Brief
The required output is every line from the one with "The height and width of the screenshot is (476, 1280)." through the final line of the data below, unchanged.

Records to use
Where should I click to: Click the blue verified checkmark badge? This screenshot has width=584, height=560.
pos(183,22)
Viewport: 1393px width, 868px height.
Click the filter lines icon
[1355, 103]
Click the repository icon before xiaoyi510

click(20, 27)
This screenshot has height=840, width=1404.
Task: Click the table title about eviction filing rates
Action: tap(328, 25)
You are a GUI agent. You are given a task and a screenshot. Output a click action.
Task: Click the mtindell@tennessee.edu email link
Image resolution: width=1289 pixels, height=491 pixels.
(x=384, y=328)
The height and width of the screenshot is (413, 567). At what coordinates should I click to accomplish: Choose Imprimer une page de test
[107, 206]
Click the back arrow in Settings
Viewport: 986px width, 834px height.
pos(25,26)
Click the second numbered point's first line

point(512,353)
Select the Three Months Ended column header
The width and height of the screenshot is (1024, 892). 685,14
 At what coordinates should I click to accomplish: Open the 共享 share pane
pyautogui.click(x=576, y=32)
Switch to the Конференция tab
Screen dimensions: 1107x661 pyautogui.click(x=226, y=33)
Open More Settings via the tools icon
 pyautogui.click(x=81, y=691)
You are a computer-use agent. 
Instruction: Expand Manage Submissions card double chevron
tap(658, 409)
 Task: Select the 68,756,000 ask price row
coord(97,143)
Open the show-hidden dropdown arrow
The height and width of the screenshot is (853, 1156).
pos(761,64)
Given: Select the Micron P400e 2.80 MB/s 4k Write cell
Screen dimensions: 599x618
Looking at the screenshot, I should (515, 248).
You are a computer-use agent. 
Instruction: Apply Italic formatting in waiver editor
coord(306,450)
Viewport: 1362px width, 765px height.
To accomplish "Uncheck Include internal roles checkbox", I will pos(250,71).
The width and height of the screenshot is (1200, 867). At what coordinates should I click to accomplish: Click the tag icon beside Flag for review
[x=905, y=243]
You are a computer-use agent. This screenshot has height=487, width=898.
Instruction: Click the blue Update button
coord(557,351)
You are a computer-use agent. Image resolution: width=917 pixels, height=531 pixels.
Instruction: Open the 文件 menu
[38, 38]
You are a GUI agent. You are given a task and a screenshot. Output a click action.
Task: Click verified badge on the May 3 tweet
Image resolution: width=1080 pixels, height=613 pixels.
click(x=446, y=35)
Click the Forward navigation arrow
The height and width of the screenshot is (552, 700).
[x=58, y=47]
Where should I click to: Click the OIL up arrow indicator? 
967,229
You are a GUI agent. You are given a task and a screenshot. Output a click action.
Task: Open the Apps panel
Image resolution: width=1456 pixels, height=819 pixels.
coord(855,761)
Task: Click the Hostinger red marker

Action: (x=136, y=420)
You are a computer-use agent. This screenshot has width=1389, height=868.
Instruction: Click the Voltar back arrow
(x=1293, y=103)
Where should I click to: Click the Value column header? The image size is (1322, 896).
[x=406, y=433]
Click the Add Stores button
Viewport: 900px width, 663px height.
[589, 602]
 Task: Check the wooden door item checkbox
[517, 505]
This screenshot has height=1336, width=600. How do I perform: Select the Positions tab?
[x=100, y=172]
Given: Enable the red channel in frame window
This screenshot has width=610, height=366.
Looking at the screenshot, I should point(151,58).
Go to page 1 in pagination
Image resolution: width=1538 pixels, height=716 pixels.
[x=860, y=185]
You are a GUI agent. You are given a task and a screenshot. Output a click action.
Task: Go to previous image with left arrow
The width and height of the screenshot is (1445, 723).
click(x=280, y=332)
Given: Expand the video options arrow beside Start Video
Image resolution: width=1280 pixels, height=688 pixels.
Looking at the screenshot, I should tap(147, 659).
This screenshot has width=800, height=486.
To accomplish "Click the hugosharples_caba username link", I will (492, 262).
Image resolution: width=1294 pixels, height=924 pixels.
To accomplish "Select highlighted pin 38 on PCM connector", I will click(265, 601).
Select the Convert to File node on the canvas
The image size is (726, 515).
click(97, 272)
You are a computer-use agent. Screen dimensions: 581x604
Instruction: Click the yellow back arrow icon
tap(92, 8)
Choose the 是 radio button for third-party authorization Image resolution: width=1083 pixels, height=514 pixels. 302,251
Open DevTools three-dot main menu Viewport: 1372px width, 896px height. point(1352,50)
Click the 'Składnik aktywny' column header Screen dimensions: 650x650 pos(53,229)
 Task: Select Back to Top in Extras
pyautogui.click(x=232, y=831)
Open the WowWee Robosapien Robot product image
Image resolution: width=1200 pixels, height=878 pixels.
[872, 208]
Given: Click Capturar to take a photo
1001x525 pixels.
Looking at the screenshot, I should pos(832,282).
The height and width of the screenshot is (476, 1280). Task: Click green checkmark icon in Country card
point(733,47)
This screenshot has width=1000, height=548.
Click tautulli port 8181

Solution for this exercise
The height and width of the screenshot is (476, 1280). Task: Click green checkmark icon in Country card
point(733,47)
This screenshot has width=1000, height=548.
Click tautulli port 8181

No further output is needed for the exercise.